§ YOUR OBJECTIVE
Needed from the data below: all lines that contain the word "computer".
● ● ● ● ●
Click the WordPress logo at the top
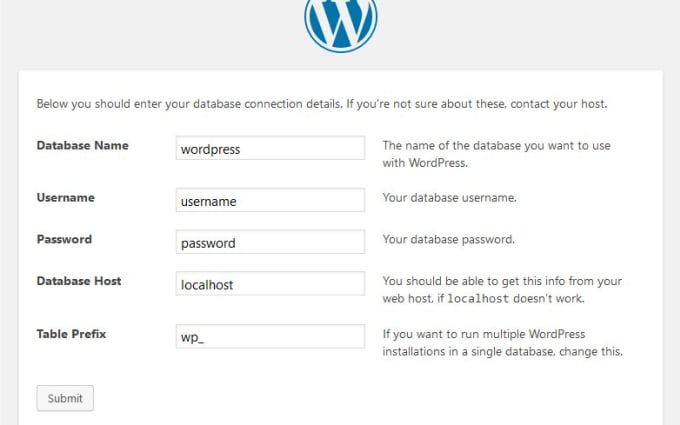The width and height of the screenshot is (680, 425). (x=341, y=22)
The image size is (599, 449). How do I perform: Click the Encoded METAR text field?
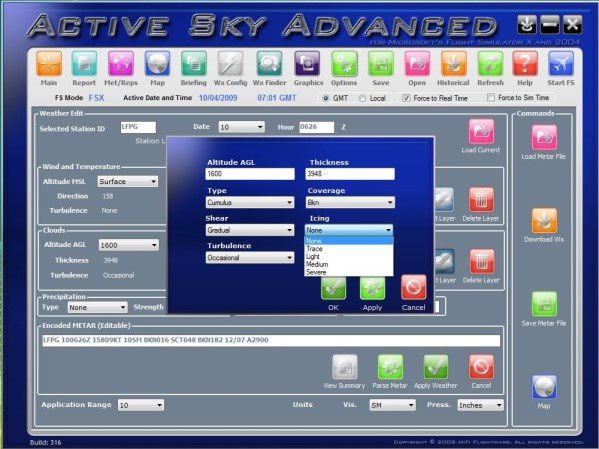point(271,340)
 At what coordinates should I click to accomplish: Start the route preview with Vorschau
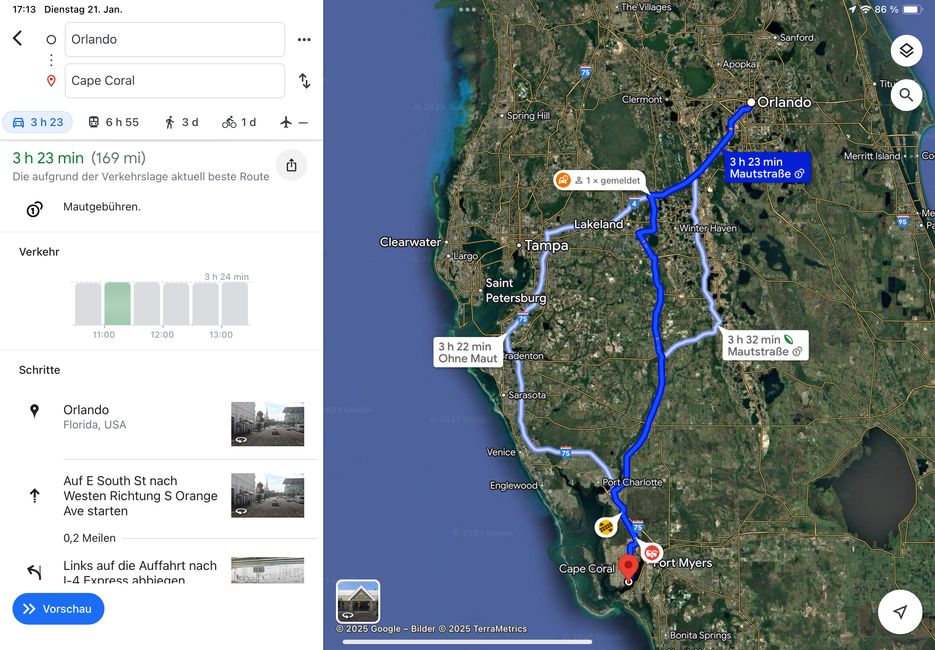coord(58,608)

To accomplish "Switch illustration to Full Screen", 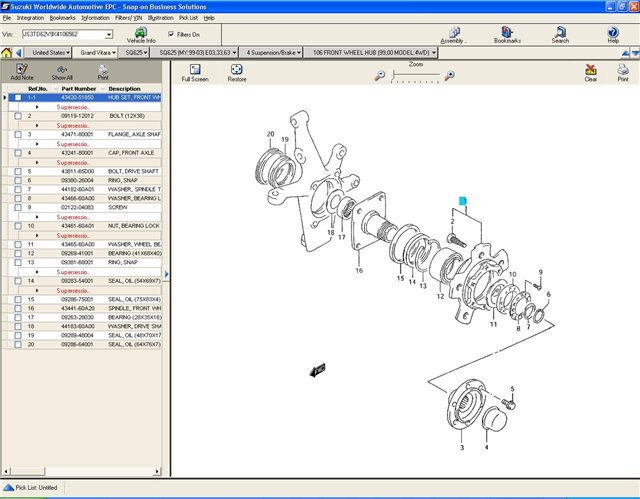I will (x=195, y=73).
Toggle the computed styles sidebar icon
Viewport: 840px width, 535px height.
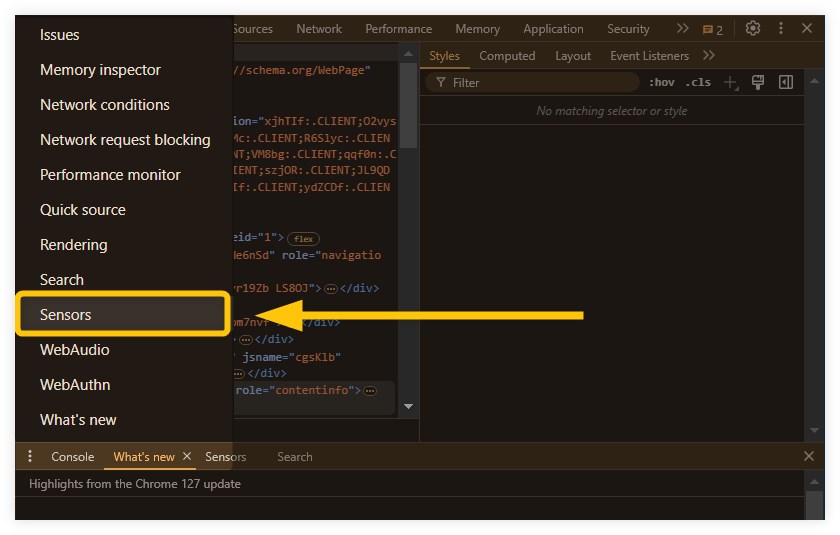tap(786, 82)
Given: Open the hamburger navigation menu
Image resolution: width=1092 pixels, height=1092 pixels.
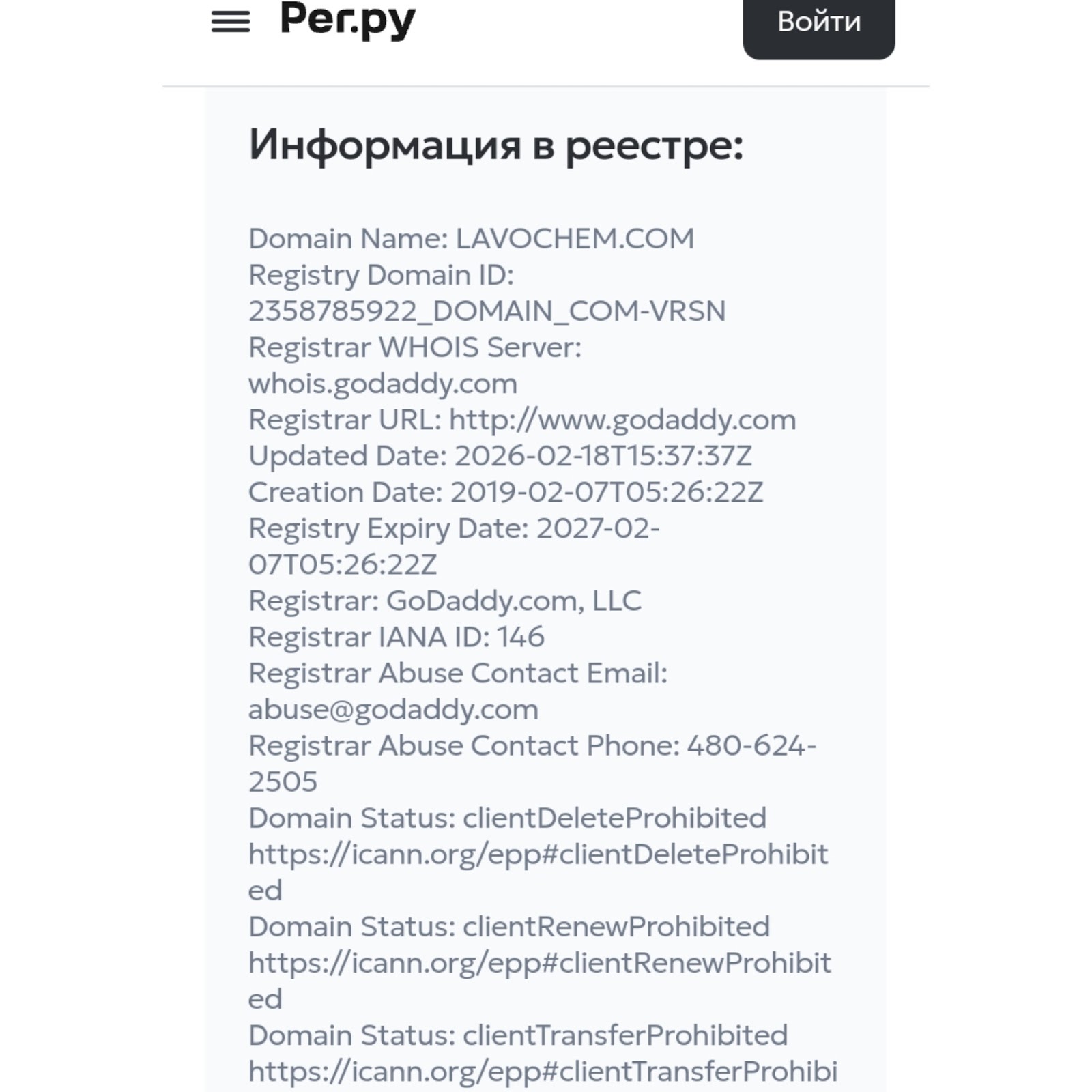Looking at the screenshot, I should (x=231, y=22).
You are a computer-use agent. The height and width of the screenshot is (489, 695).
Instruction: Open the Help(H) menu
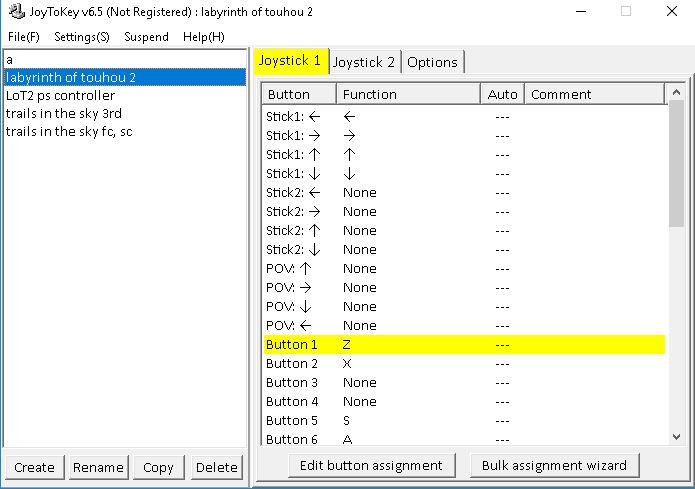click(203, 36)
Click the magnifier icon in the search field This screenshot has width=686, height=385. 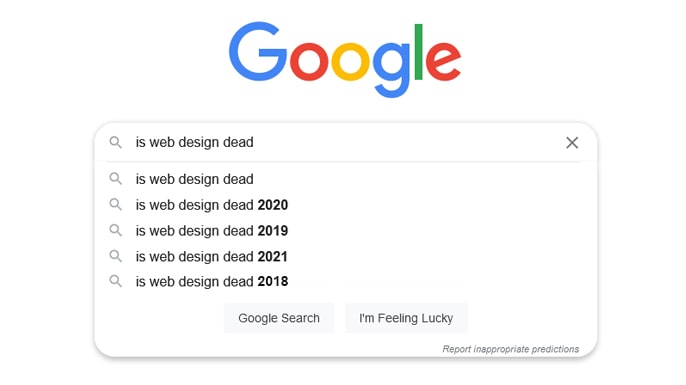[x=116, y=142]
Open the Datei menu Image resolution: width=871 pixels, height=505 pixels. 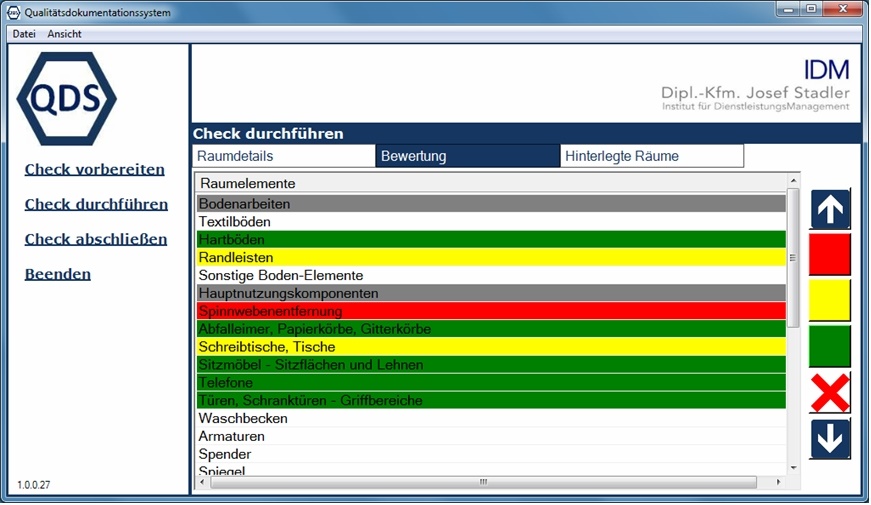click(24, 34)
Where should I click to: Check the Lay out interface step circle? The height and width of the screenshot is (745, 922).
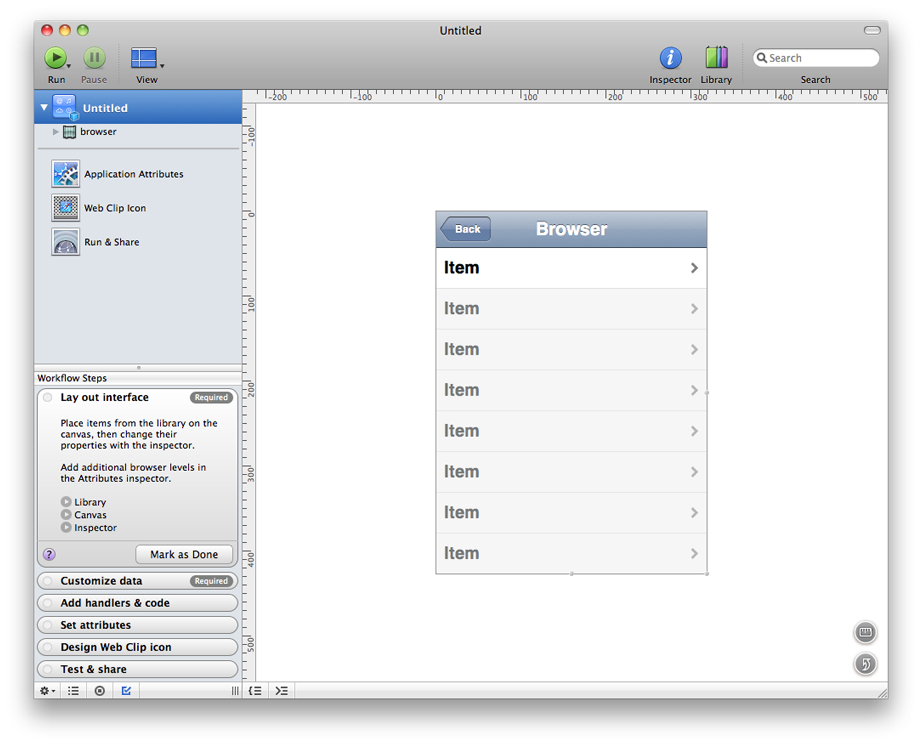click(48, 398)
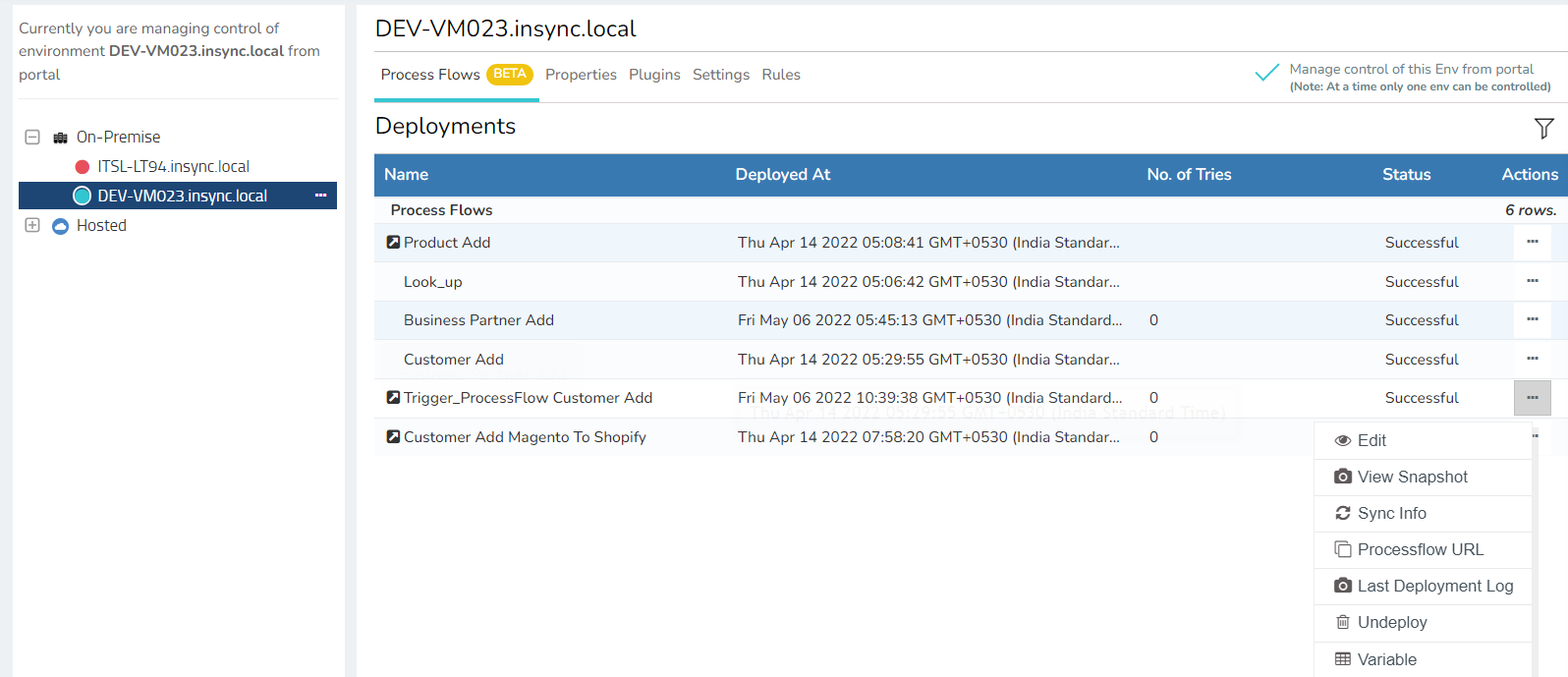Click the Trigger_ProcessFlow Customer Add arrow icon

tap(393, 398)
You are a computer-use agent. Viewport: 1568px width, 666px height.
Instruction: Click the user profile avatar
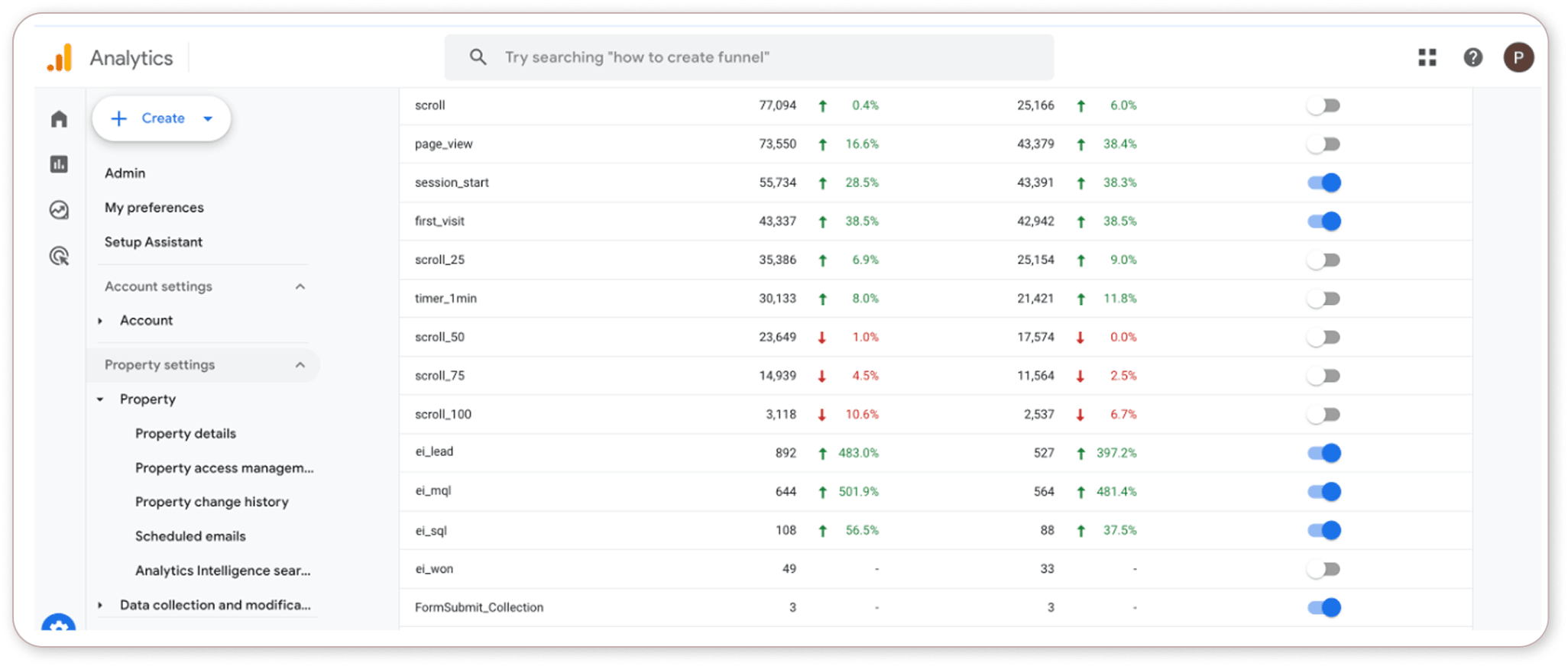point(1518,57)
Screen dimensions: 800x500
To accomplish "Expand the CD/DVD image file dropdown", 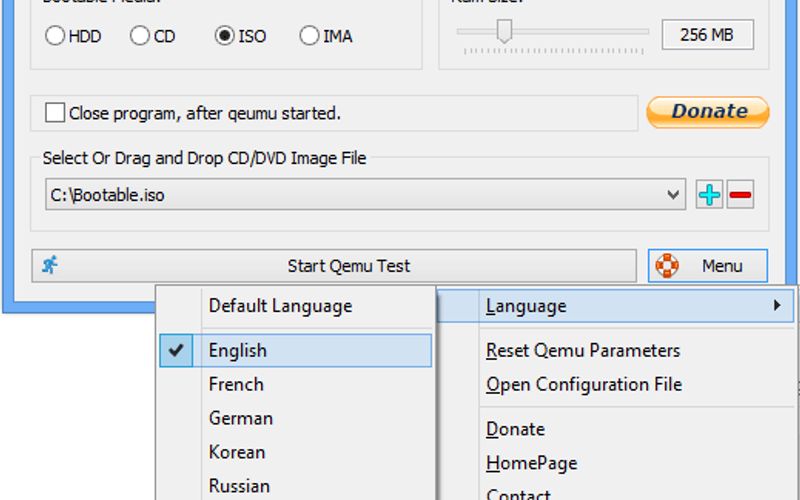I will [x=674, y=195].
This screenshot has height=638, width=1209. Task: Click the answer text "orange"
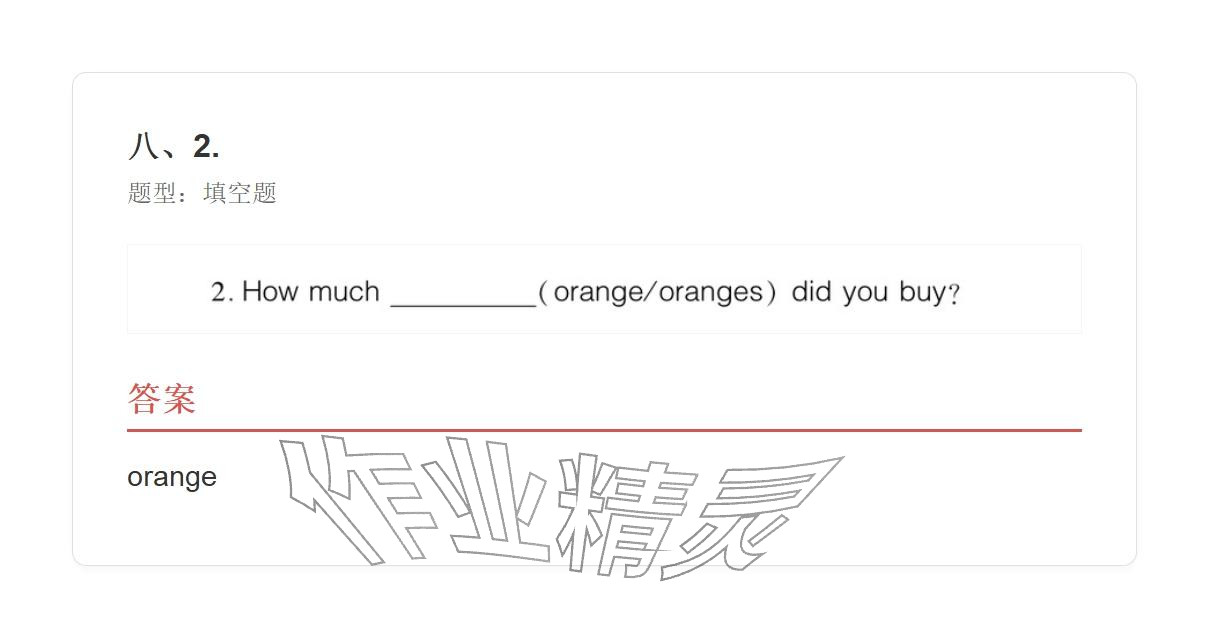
● ● ● ● ●
§ RESPONSE TO THIS EXERCISE
You are a computer-use agent. The height and width of the screenshot is (489, 695).
You are a computer-use agent. Viewport: 1568px width, 666px height.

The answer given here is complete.